The Anti-Liberal Left Poses the Greatest Danger to American Jewry

October 16, 2020 | Bari Weiss
About the author: Bari Weiss is the author of How to Fight Anti-Semitism. She is a former opinion editor and writer at the New York Times.

When the New York congresswoman Alexandria Ocasio-Cortez announced that she would not attend a commemoration of the assassination of Yitzḥak Rabin, some American Jews were shocked or surprised that a Democratic politician wouldn’t want to participate in an event organized by liberal Jewish groups and dedicated to the memory of a hero of the Israeli left. But there is no reason to be surprised, writes Bari Weiss, and it was not “confusion” that led to Ocasio-Cortez’s decision:

The savvy politician had read the room and was sending a clear signal about who belongs in the new progressive coalition and who does not. The confusion—and there seems to be a good deal of it these days—is among American Jews who think that by submitting to ever-changing loyalty tests they can somehow maintain the old status quo and their place inside of it.

At the heart of the problem is a set of ideas known alternately as “anti-racism,” “critical race theory,” or simply “wokeness” that has penetrated educational institutions (from kindergarten through the university), the left wing of the Democratic party, and even the culture of major corporations. Its foremost proponent, Ibram X. Kendi, wishes to amend the Constitution to state that “racial inequity is evidence of racist policy and the different racial groups are equals.” Weiss considers the potential effects of these proposed reforms on Jews:

To back up the amendment, [Kendi] proposes a Department of Anti-Racism.
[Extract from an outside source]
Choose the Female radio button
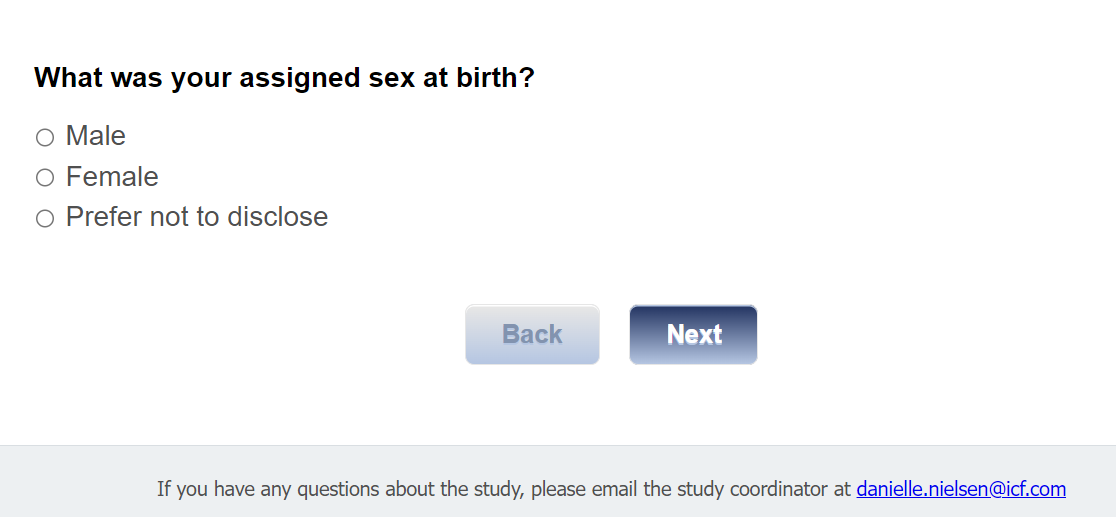 point(45,178)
This department would have the power to investigate not just local governments but private businesses and would punish those “who do not voluntarily change their racist policy and ideas.” Imagine how such a department would view a Jewish day school that suggests that the Jews are God’s chosen people, let alone one that teaches Zionism.
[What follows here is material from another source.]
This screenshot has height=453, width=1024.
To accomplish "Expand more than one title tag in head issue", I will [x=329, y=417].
It should go without saying that, for Jews, an ideology that contends, [as Kendi does], that there are no meaningful differences between cultures is not simply ridiculous—we have an obviously distinct history, tradition and religion that has been the source of both enormous tragedy as well as boundless gifts—but is also, as history has shown, lethal. By simply existing as ourselves, Jews undermine the vision of a world without difference. . . . This is no longer a fringe view.

It does not matter how progressive you are, how vegan or how gay, how much you want universal healthcare and pre-K and to end the drug war. To believe in the justness of the existence of the Jewish state—to believe in Jewish particularism at all—is to make yourself an enemy of this movement. . . . Jews who refuse to erase what makes us different will increasingly be defined as racists, often with the help of other Jews desperate to be accepted by the cool kids.

Of course, it appears to have been some of those Jewish “cool kids” who convinced Ocasio-Cortez not to attend the Rabin event in the first place.